119【最強襲来】ブレイブ・チャレンジャー!【最後に強いのは物理】(4)
どうぞ。
巧い人だな、と直感的に思った。鎖使いは身内に二人いるけど、あの二人はリーチの長さだけを重視している、ように思う。線を作る薙ぎ払いと、鎖をまっすぐ伸ばす点の攻撃……私はそればかり考えていたけど、鎖を引き戻すという「判断力への攻撃」もある。
「すっごく、上手いね」
「あなたこそ。引きすぎないの、怖いです」
振り回す長さは、ほとんどそのまま破壊力につながる。近い方が厄介だけど、離れた方が威力は上がる……恐るべきジレンマは、私に武器たった三つしか使わせてくれない。戦いが終わった悪魔は消えてしまい、ハットを使っている隙間もできそうになかった。
鎖に基点はない。
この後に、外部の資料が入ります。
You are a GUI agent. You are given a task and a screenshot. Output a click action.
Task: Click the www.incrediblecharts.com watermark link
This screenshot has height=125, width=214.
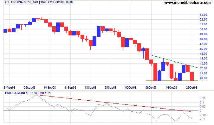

強いて言えば、分銅というかとげ付き鉄球はあるけど、鎖鎌みたいな持ち手の棒は見えなかった。時間差をつけてカードを投げ、相手をちょっとずつ削りながら、できるだけ隙を探す。鮮やかな青の振袖がふわりと踊るたび、桜色の軌跡が空気を切り裂いて、樹が折れたり枝が弾けたりと破壊が起こる。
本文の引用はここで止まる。